Reviewing “Event History and Survival Analysis” in Absentia

I'm pretty bummed today. With all that's happening in both my personal and work lives, I finally had to acknowledge I'll be unable to accept friend and colleague Paul Allison's invitation to participate in his upcoming statistical seminar, “Event History and Survival Analysis”, July 14-18, in Philadelphia.

I've known Paul since graduate school many years ago. He was a star then who's gone on to a distinguished teaching and research career, currently as professor at the University of Pennsylvania. Me, on the other hand ….?

Besides his academic duties at Penn, Paul owns a company, Statistical Horizons, that offers training in “the latest statistical methods in an efficient, affordable and enjoyable manner.” He teaches many of the 2-5 day courses himself, outsourcing the rest to statistical peers.

There are a number of Statistical Horizons curricula pertinent for business analytics/data science. Linear Regression and Logistic Regression would be considered foundational, while Survival Analysis is now central to analytics, business examples including time to failure, churn and customer lifetime value. Longitudinal Data Analysis, “consisting of measurements of predictor and response variables at two or more points in time for many individuals”, is also at the core of BA. I'd love to sit in on Paul's Missing Data course that details “new methods for handling missing data ...(that) have only become practical in the last few years with the introduction of widely available and user friendly software.”

Relevant curricula for data scientists taught by other instructors include Applied Bayesian Data Analysis, Causal Inference with Directed Graphs, Data Mining, Machine Learning: A Hands On Introduction, Multilevel Modeling, Propensity Score Analysis, Social Network Analysis, Statistics with R. I'm sure many of these are excellent, though I have no personal experience with the instructors.

Paul gets consistently high marks from his students – both Penn and seminar. The one day I sat in on a Chicago version of his LDA course two years back, I was quite impressed – but not surprised – at the quality of instruction. For Paul, it was simply a continuation of teaching excellence honed as a TA in grad school and conducting demanding “brown bag” seminars with the department. Some stats instructors are excellent presenters in the math of statistical analysis; others are outstanding computationalists; fewer still can present the nuts and bolts of difficult topics in a manner comprehensible to non-experts. Paul's accomplished at all three.

Besides the fact Paul's a friend and an outstanding academic, I've had keen “student” interest in his comprehensive survival analysis curricula since I first read the promotional material several years ago. And though I've implemented “survivals” many times in R, I'm self-taught, often wishing I had the opportunity to take instruction from an expert. Plus, I've not worked with the survival procs in either SAS or Stata.

To ease my disappointment of not being able to make the trip to Philadelphia, Paul sent me the notes for both the SAS and R dialects of EHSA. And, of course, they're top-notch – all 184 pages for SAS! He's not kidding with claims the seminar covers a semester of material. I was, however, able to learn a great deal by simply spending a few hours reviewing.

What struck me as I began my read was the clarity of conceptualization – the definition/dimensions of events and censoring, in addition to explanations of how event analysis differs from conventional prediction techniques. The many real-world illustrations solidified the discussions.

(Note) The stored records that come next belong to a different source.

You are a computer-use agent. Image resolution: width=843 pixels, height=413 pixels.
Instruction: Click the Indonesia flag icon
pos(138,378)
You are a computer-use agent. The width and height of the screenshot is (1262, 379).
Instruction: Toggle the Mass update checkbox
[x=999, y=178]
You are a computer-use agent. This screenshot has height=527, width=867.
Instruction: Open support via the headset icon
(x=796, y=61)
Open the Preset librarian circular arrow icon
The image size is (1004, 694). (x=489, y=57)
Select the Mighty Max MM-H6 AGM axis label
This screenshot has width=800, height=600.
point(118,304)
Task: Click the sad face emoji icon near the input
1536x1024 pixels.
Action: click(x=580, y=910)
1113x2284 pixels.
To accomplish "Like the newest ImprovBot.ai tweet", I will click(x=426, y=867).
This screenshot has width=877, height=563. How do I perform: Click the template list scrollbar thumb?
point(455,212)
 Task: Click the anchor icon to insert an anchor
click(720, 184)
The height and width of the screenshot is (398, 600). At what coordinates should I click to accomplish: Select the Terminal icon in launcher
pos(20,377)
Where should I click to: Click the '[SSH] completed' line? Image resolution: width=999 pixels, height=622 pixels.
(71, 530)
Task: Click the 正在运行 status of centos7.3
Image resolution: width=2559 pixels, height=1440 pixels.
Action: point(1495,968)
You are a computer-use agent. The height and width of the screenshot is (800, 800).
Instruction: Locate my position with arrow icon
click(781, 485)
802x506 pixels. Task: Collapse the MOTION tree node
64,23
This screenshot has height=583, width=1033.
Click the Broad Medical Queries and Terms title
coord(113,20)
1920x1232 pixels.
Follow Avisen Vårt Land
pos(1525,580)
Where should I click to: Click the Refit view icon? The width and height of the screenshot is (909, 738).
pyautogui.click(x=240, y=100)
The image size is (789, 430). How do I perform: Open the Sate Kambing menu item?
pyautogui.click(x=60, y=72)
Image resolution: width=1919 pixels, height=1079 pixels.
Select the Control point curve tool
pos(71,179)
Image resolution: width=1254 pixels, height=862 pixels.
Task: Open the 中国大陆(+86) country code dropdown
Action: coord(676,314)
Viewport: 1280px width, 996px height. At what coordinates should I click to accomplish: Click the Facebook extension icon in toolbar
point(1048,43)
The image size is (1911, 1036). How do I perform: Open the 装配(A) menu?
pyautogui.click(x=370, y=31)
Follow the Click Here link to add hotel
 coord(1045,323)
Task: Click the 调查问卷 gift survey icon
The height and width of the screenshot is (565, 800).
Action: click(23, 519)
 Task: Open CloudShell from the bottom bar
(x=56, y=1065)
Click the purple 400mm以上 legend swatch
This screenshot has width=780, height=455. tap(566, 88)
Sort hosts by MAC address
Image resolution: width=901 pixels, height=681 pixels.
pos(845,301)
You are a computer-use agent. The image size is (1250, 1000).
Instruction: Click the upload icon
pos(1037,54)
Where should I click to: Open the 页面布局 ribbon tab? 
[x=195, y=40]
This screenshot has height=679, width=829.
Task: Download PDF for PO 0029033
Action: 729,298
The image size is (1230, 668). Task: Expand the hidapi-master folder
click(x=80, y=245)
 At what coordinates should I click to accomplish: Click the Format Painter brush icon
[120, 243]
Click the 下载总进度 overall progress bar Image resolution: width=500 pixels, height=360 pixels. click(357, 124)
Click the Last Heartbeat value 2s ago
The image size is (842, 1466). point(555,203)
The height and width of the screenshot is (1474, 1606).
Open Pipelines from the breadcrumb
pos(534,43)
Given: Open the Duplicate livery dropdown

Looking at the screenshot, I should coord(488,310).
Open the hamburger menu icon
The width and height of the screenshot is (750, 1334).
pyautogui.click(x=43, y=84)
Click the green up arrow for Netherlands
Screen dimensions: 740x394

The math of parametric hazard and non-parametric survival functions that follows is digestible, providing the basis for methods such as the Life Table and Kaplan-Meier. There's no shortage of quality data sets for analysis, and it seems every possible permutation of SAS procs LIFETEST, LIFEREG, PHREG, LOGISTIC, with code, is examined in detail.

I must admit to becoming fatigued at the halfway point of the notes, but nonetheless welcomed the exhaustive set of illustrations. In the end, I feel the clear exposition of material will allow me to readily find the illustration that best matches my specific point-in-time needs. Ultimately, that's the barometer of a quality stats course for me.

If you're looking for an excellent survival analysis seminar in Philadelphia the middle of July, this is it. As of now, there's at least one available spot.